= Document excerpt =
+ + + + + + +

There is one flight to Budapest from Houston that I have taken a number of times which on some days/seasons/months has a 2 hour layover in Istanbul and on others has a 1 hour layover.
I have made the 1 hour connection a few times out of necessity but prefer to just spend the night at the IST gateside airport and arrive fresh the next morning in Budapest - or - spend a day or two in Istanbul.
Layovers can be a good excuse to see something new.
I don’t want to sound pedantic but I do have a question. Years ago I was roundly scolded by an airline agent for misusing the term “direct” when I meant nonstop. I was told that a nonstop is just that, no stops. A direct flight I was told could make any number of stops, but as long as I did not change planes (and, I believe that the flight number remained the same) I was on a direct flight. So, can’t a direct flight have a layover, or several? Or am I as confused now as I was years ago? It seems an important distinction that I want to get correct. Thanks.

+ + + + + + +

= Problems and tasks =
[1] Write out the portion of the flight layover post starting with "I have made" and going on through "get correct. Thanks.".
[2] Carry on the flight layover post from the point where it stops.

+ + + + + + +

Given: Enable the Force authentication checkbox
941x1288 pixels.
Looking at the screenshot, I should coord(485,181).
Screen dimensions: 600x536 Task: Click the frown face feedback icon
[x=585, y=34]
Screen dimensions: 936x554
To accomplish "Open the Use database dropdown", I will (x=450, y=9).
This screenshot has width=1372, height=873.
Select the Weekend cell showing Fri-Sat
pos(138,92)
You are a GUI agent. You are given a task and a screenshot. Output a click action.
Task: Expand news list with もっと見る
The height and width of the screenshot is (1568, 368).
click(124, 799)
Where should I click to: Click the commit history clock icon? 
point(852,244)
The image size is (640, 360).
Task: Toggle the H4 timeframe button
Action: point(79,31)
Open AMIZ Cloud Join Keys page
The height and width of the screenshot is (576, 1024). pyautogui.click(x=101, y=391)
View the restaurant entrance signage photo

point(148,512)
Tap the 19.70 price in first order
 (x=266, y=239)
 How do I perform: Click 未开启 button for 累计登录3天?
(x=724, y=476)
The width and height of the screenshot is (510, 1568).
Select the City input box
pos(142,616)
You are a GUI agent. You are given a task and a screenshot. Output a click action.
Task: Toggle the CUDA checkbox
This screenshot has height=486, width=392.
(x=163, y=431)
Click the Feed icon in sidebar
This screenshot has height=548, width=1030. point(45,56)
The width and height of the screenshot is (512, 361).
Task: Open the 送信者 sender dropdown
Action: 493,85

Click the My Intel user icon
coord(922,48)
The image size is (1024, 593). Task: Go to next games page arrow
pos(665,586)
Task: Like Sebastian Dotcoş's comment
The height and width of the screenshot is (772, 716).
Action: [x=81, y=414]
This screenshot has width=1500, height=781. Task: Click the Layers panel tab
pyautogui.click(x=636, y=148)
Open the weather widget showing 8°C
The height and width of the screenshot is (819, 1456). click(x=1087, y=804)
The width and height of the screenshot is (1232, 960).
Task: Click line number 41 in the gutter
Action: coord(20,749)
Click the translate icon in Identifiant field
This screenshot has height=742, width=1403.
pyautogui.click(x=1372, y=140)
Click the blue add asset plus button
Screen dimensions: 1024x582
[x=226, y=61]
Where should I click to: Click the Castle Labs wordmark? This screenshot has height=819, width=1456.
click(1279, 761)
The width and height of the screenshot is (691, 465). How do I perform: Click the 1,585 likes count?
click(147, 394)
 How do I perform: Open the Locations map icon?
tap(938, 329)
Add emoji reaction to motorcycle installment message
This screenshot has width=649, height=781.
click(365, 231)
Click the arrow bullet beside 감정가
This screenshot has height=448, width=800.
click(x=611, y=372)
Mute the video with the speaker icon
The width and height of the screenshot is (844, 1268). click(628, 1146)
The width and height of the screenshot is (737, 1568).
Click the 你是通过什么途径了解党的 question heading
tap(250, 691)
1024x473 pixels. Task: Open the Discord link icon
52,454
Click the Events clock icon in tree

+ + + + + + +

= Responses =
[1]
I have made the 1 hour connection a few times out of necessity but prefer to just spend the night at the IST gateside airport and arrive fresh the next morning in Budapest - or - spend a day or two in Istanbul.
Layovers can be a good excuse to see something new.
I don’t want to sound pedantic but I do have a question. Years ago I was roundly scolded by an airline agent for misusing the term “direct” when I meant nonstop. I was told that a nonstop is just that, no stops. A direct flight I was told could make any number of stops, but as long as I did not change planes (and, I believe that the flight number remained the same) I was on a direct flight. So, can’t a direct flight have a layover, or several? Or am I as confused now as I was years ago? It seems an important distinction that I want to get correct. Thanks.

[2]
EDIT. I just noticed Paul’s post.
It all depends on the airports you have to connect or layover at.
I just have memories of poor travel experiences at ORD, JFK, CDG and many others. I am very picky at what airports I go through.
My preference is to fly direct, but not always feasible. As far as minimum we thought a layover of 3 hrs. at CDG was ok. That said, we spent 3.5 hrs. in passport control. The same happened at JFK.
Have to say we’ve had a few connections that were positive. One layover that stands out was at DTW. We were Athens-bound. It was not a delay, but a request from airlines to change our seats. It ended up a passenger needed my Comfort Plus seat due to being wheelchair bound. We were moved to first class. Very grateful.
You're likely asking nonstop vs direct...
Direct is an airline term that means stopping during your trip for perhaps hours at an airport you're just passing through -- but flying a (relatively) direct route to your destination. Layover generally means flying from your embarcation point to an intermediate destination, leaving the in-between airport for a lengthy number of hours or overnight, and then continuning on to your final destination.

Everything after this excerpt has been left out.